▶ 操作说明:
下面这段正文讲的是高分辨率图片分块并生成xml文件的代码，请从正文停下的地方续写下去。

▶ 正文片段:

────────────────

对于一些高分辨率的图片,需要分块处理。但有时我们的数据集已经在原图上标注好了,再分块处理可能面临重新标注分块后的图片,这样是很麻烦的,所以提供代码:不需要重新标记分块后的图片,只需要对原数据集进行处理就可以得到,分块后的图片,以及含有目标的块图片的xml文件(VOC格式数据集)。但是注意:这个xml文件没有图片的Size信息。

#把图片切块并且得到xml文件
import torch
import pickle
import sys
import os
import cv2
import numpy as np
import os.path
import torch.utils.data as data
import torchvision.transforms as transforms
from PIL import Image
from xml.dom.minidom import Document
from tqdm import tqdm
if sys.version_info[0] ==2:
    import xml.etree.cElementTree as ET
else:
    import xml.etree.ElementTree as ET
origin_dir = '/home/dlut/网络/make_database/数据集处理/JPEGImages'
target_dir1 = '/home/dlut/网络/make_database/数据集处理/JpGImages_img/'
annota_dir = '/home/dlut/网络/make_database/数据集处理/Annotations'
target_dir2 = '/home/dlut/网络/make_database/数据集处理/Annotations_xml/'
def clip_img(No, oriname):
    from_name = os.path.join(origin_dir, oriname+'.jpg')
    img = cv2.imread(from_name)
    h_ori,w_ori, _ =img.shape#保存原图的大小
    #img = cv2.resize(img, (2048, 2048))#可以resize也可以不resize,看情况而定
    h, w, _ = img.shape
    xml_name = os.path.join(annota_dir, oriname+'.xml')#读取每个原图像的xml文件
    xml_ori = ET.parse(xml_name).getroot()
    res = np.empty((0,5))#存放坐标的四个值和类别
    for obj in xml_ori.iter('object'):
        difficult = int(obj.find('difficult').text) == 1
        if difficult:
            continue
        name = obj.find('name').text.lower().strip()
        bbox = obj.find('bndbox')
        pts = ['xmin', 'ymin', 'xmax', 'ymax']
        bndbox = []
        for i, pt in enumerate(pts):
            cur_pt = int(bbox.find(pt).text) - 1
            cur_pt = int(cur_pt*h/h_ori) if i%2==1 else int(cur_pt * w / w_ori)
            bndbox.append(cur_pt)
        #label_idx = self.class_to_ind[name]
        bndbox.append(name)
        res = np.vstack((res, bndbox))
    i = 0
    win_size = 960#分块的大小
    stride = 960#重叠的大小,设置这个可以使分块有重叠  stride =win_size 说明我设置的分块没有重叠
    for r in range(0, h - win_size, stride):
        for c in range(0, w - win_size, stride):
            flag = np.zeros([1, len(res)])  ## 修改flag = np.zeros([1, len(res)])
            youwu = False
            xiefou = True
            tmp = img[r: r+win_size, c: c+win_size]
            for re in range(res.shape[0]):
                xmin,ymin,xmax,ymax,label = res[re]
                if int(xmin)>=c and int(xmax) <=c+win_size and int(ymin)>=r and int(ymax)<=r+win_size:
                    flag[0][re] = 1
                    youwu = True
                elif int(xmin)<c or int(xmax) >c+win_size or int(ymin) < r or int(ymax) > r+win_size:
                    pass
                else:
                    xiefou = False
                    break;
            if xiefou:#如果物体被分割了,则忽略不写入
                if youwu:#有物体则写入xml文件
                    doc = Document()

────────────────

▶ 数据摘录:
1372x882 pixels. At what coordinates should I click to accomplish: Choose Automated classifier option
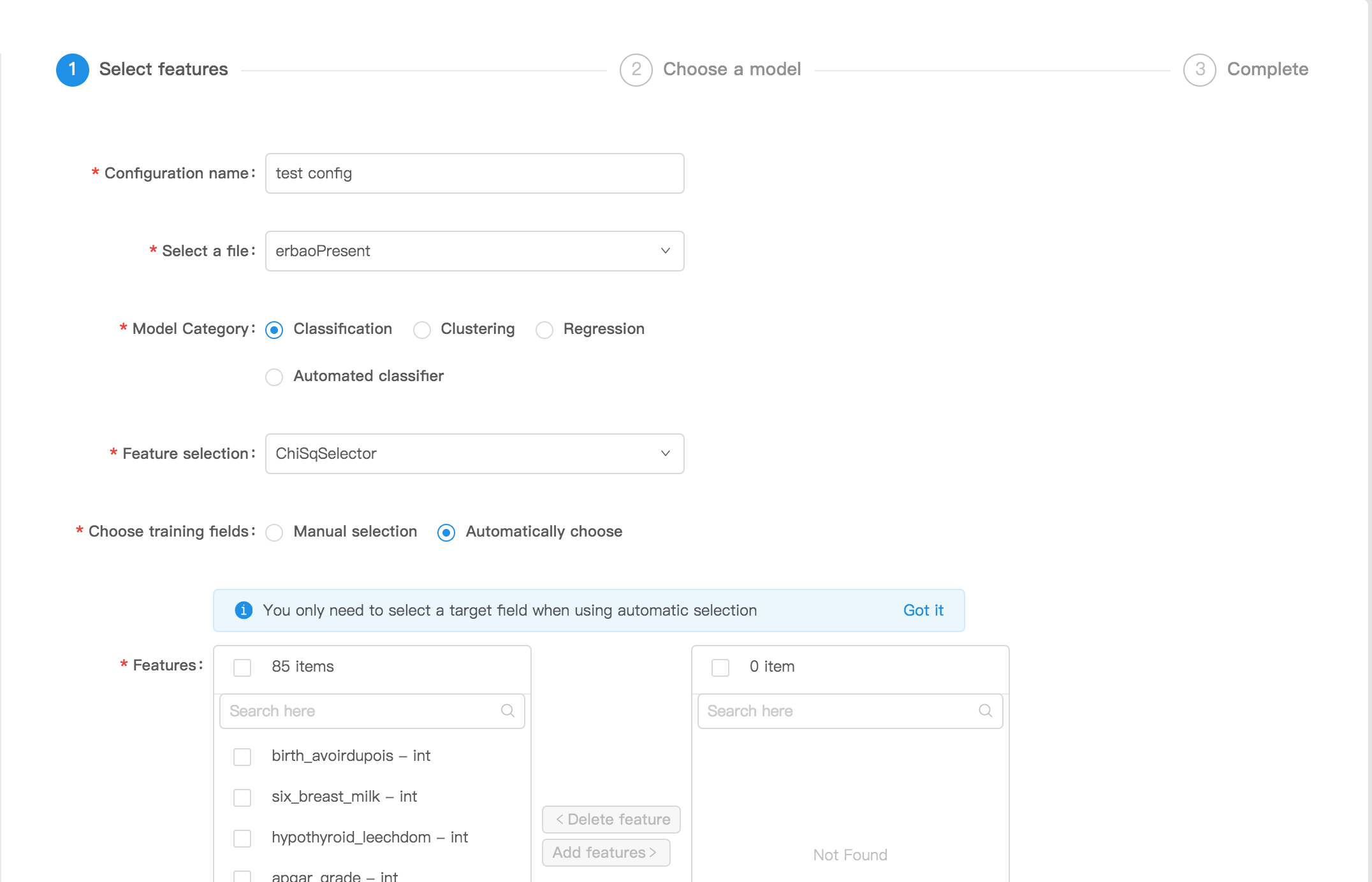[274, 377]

────────────────

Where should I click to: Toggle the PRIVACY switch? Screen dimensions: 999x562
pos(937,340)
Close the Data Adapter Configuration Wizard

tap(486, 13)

────────────────

▶ 结果:
                    annotation = doc.createElement('annotation')
                    doc.appendChild(annotation)
                    for re in range(res.shape[0]):
                        xmin,ymin,xmax,ymax,label = res[re]
                        xmin=int(xmin)
                        ymin=int(ymin)
                        xmax=int(xmax)
                        ymax=int(ymax)
                        if flag[0][re] == 1:
                            xmin=str(xmin-c)
                            ymin=str(ymin-r)
                            xmax=str(xmax-c)
                            ymax=str(ymax-r)
                            object_charu = doc.createElement('object')
                            annotation.appendChild(object_charu)
                            name_charu = doc.createElement('name')
                            name_charu_text = doc.createTextNode(label)
                            name_charu.appendChild(name_charu_text)
                            object_charu.appendChild(name_charu)
                            dif = doc.createElement('difficult')
                            dif_text = doc.createTextNode('0')
                            dif.appendChild(dif_text)
                            object_charu.appendChild(dif)
                            bndbox = doc.createElement('bndbox')
                            object_charu.appendChild(bndbox)
                            xmin1 = doc.createElement('xmin')
                            xmin_text = doc.createTextNode(xmin)
                            xmin1.appendChild(xmin_text)
                            bndbox.appendChild(xmin1)
                            ymin1 = doc.createElement('ymin')
                            ymin_text = doc.createTextNode(ymin)
                            ymin1.appendChild(ymin_text)
                            bndbox.appendChild(ymin1)
                            xmax1 = doc.createElement('xmax')
                            xmax_text = doc.createTextNode(xmax)
                            xmax1.appendChild(xmax_text)
                            bndbox.appendChild(xmax1)
                            ymax1 = doc.createElement('ymax')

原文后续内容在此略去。